Races of Stone also has an exotic armor (which is a thing that Races of Stone explains) called gnomish twist cloth, which is +0 AC light armor that has no armor check penalty and no max Dexterity. It is light armor—so it causes trouble with monks etc.—but otherwise it’s an official, 3.5e source of what you are describing. (You can wear it without penalty even without Exotic Armor Proficiency, by the way—what that feat does, for gnomish twist cloth, is cause the armor bonus to AC from its enhancement bonus to count against touch attacks. Which also nicely justifies its existence in a game where clothes can get armor bonuses. Though ultimately I recommend against the feat.)

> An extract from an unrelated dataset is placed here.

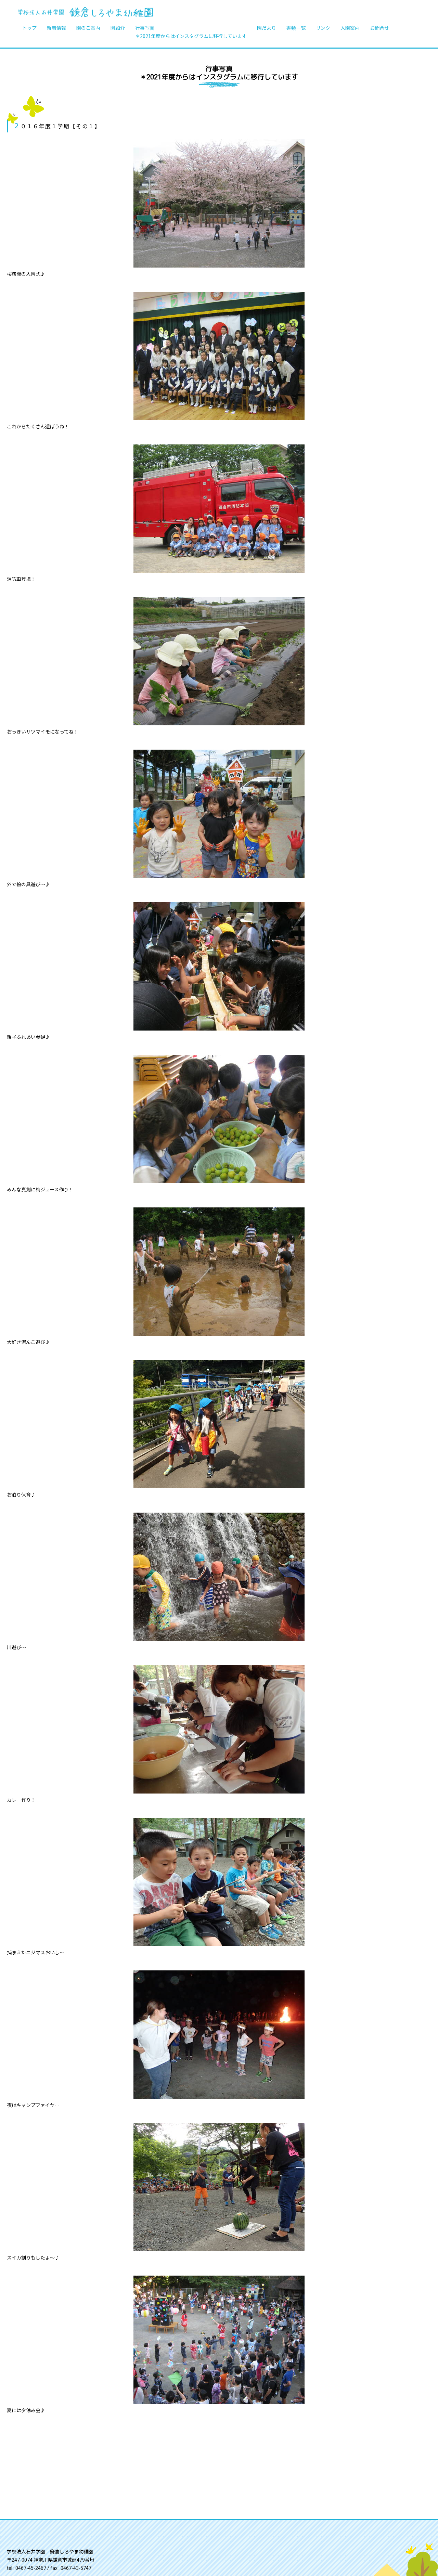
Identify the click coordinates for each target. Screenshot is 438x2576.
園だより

So yeah, go ahead and allow that. In most cases, there are better options (nightscale from Underdark has a +2 armor bonus to AC, while still having a +10 max Dex; spidersilk from the same source has a +3 armor bonus with +8 max Dex), but if you have a very-high-Dexterity character, yes, this is totally legit.

  1. How official to treat Arms & Equipment Guide, particularly with respect to things that saw reprint in 3.5e, is contentious. The 3.5e version of bracers of armor does not mention special armor properties, and as the latest printing can be seen as an “update” erasing it. On the other hand, it’s really an update to the original 3.0e bracers, which didn’t mention special armor properties either—so maybe the Arms & Equipment Guide modifications to the 3.0e bracers should apply equally-well to the 3.5e bracers. Anyway, this is all semantics—it doesn’t matter what the “official” rule is so much; the real question is what’s best for your game. And allowing it is definitely best for your game.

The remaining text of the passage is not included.